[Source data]
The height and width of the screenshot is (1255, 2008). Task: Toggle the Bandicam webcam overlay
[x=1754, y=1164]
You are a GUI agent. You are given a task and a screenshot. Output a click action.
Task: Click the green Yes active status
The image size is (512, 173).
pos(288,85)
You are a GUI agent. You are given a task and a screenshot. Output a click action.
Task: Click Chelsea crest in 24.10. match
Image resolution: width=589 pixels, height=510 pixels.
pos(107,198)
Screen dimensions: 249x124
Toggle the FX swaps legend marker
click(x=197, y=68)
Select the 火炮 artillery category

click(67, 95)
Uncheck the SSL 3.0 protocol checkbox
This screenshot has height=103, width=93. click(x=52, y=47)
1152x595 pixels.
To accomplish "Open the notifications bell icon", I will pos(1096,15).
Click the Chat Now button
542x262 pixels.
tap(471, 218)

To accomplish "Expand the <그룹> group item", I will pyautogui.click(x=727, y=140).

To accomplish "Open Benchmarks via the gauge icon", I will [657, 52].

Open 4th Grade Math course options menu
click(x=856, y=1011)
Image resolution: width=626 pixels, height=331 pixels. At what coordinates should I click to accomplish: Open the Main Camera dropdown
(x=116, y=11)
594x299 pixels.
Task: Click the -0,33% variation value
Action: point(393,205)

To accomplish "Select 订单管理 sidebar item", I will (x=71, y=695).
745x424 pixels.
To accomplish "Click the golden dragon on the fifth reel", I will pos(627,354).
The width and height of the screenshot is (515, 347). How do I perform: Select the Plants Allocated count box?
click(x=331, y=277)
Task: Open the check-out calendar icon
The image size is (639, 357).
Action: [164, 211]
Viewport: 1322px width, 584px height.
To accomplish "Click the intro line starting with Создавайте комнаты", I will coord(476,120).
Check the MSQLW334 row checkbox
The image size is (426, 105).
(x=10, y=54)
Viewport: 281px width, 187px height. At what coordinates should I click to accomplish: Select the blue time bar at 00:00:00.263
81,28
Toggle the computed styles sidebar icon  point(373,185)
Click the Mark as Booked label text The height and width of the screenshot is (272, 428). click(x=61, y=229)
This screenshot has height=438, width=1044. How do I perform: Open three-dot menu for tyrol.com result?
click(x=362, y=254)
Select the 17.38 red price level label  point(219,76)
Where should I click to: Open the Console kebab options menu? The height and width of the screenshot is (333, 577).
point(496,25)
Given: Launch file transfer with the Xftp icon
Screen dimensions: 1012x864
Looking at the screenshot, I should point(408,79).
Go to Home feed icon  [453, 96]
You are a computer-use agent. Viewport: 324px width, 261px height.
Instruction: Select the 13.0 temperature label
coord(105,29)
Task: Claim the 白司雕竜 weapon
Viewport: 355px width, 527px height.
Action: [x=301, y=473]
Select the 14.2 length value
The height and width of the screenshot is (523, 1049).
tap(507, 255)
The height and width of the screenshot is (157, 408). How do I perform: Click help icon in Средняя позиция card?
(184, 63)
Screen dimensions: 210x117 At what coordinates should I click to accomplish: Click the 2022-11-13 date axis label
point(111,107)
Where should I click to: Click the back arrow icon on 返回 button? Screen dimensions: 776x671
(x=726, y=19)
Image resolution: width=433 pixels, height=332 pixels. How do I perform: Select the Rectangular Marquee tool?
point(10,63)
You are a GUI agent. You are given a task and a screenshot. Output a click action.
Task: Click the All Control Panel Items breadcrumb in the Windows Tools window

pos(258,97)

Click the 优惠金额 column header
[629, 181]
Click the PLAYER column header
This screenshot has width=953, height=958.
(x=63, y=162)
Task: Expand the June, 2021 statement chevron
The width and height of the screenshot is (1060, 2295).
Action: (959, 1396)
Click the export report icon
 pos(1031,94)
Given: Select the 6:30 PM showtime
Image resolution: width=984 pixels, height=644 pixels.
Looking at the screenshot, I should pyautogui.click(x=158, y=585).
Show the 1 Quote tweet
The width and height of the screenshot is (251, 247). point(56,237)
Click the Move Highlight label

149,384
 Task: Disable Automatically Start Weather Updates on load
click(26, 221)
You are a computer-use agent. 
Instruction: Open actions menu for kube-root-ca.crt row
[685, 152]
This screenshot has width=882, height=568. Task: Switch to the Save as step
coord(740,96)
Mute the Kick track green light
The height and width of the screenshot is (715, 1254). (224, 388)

**TASK REQUIREMENTS:** Reproduce all of the lines in the source data above verbatim.

**ANSWER TO THIS TASK:**
The height and width of the screenshot is (1255, 2008). Task: Toggle the Bandicam webcam overlay
[x=1754, y=1164]
You are a GUI agent. You are given a task and a screenshot. Output a click action.
Task: Click the green Yes active status
The image size is (512, 173).
pos(288,85)
You are a GUI agent. You are given a task and a screenshot. Output a click action.
Task: Click Chelsea crest in 24.10. match
Image resolution: width=589 pixels, height=510 pixels.
pos(107,198)
Screen dimensions: 249x124
Toggle the FX swaps legend marker
click(x=197, y=68)
Select the 火炮 artillery category

click(67, 95)
Uncheck the SSL 3.0 protocol checkbox
This screenshot has height=103, width=93. click(x=52, y=47)
1152x595 pixels.
To accomplish "Open the notifications bell icon", I will pos(1096,15).
Click the Chat Now button
542x262 pixels.
tap(471, 218)

To accomplish "Expand the <그룹> group item", I will pyautogui.click(x=727, y=140).

To accomplish "Open Benchmarks via the gauge icon", I will [657, 52].

Open 4th Grade Math course options menu
click(x=856, y=1011)
Image resolution: width=626 pixels, height=331 pixels. At what coordinates should I click to accomplish: Open the Main Camera dropdown
(x=116, y=11)
594x299 pixels.
Task: Click the -0,33% variation value
Action: point(393,205)

To accomplish "Select 订单管理 sidebar item", I will (x=71, y=695).
745x424 pixels.
To accomplish "Click the golden dragon on the fifth reel", I will pos(627,354).
The width and height of the screenshot is (515, 347). How do I perform: Select the Plants Allocated count box?
click(x=331, y=277)
Task: Open the check-out calendar icon
The image size is (639, 357).
Action: [164, 211]
Viewport: 1322px width, 584px height.
To accomplish "Click the intro line starting with Создавайте комнаты", I will coord(476,120).
Check the MSQLW334 row checkbox
The image size is (426, 105).
(x=10, y=54)
Viewport: 281px width, 187px height. At what coordinates should I click to accomplish: Select the blue time bar at 00:00:00.263
81,28
Toggle the computed styles sidebar icon  point(373,185)
Click the Mark as Booked label text The height and width of the screenshot is (272, 428). click(x=61, y=229)
This screenshot has height=438, width=1044. How do I perform: Open three-dot menu for tyrol.com result?
click(x=362, y=254)
Select the 17.38 red price level label  point(219,76)
Where should I click to: Open the Console kebab options menu? The height and width of the screenshot is (333, 577).
point(496,25)
Given: Launch file transfer with the Xftp icon
Screen dimensions: 1012x864
Looking at the screenshot, I should point(408,79).
Go to Home feed icon  [453, 96]
You are a computer-use agent. Viewport: 324px width, 261px height.
Instruction: Select the 13.0 temperature label
coord(105,29)
Task: Claim the 白司雕竜 weapon
Viewport: 355px width, 527px height.
Action: [x=301, y=473]
Select the 14.2 length value
The height and width of the screenshot is (523, 1049).
tap(507, 255)
The height and width of the screenshot is (157, 408). How do I perform: Click help icon in Средняя позиция card?
(184, 63)
Screen dimensions: 210x117 At what coordinates should I click to accomplish: Click the 2022-11-13 date axis label
point(111,107)
Where should I click to: Click the back arrow icon on 返回 button? Screen dimensions: 776x671
(x=726, y=19)
Image resolution: width=433 pixels, height=332 pixels. How do I perform: Select the Rectangular Marquee tool?
point(10,63)
You are a GUI agent. You are given a task and a screenshot. Output a click action.
Task: Click the All Control Panel Items breadcrumb in the Windows Tools window

pos(258,97)

Click the 优惠金额 column header
[629, 181]
Click the PLAYER column header
This screenshot has width=953, height=958.
(x=63, y=162)
Task: Expand the June, 2021 statement chevron
The width and height of the screenshot is (1060, 2295).
Action: (959, 1396)
Click the export report icon
 pos(1031,94)
Given: Select the 6:30 PM showtime
Image resolution: width=984 pixels, height=644 pixels.
Looking at the screenshot, I should pyautogui.click(x=158, y=585).
Show the 1 Quote tweet
The width and height of the screenshot is (251, 247). point(56,237)
Click the Move Highlight label

149,384
 Task: Disable Automatically Start Weather Updates on load
click(26, 221)
You are a computer-use agent. 
Instruction: Open actions menu for kube-root-ca.crt row
[685, 152]
This screenshot has width=882, height=568. Task: Switch to the Save as step
coord(740,96)
Mute the Kick track green light
The height and width of the screenshot is (715, 1254). (224, 388)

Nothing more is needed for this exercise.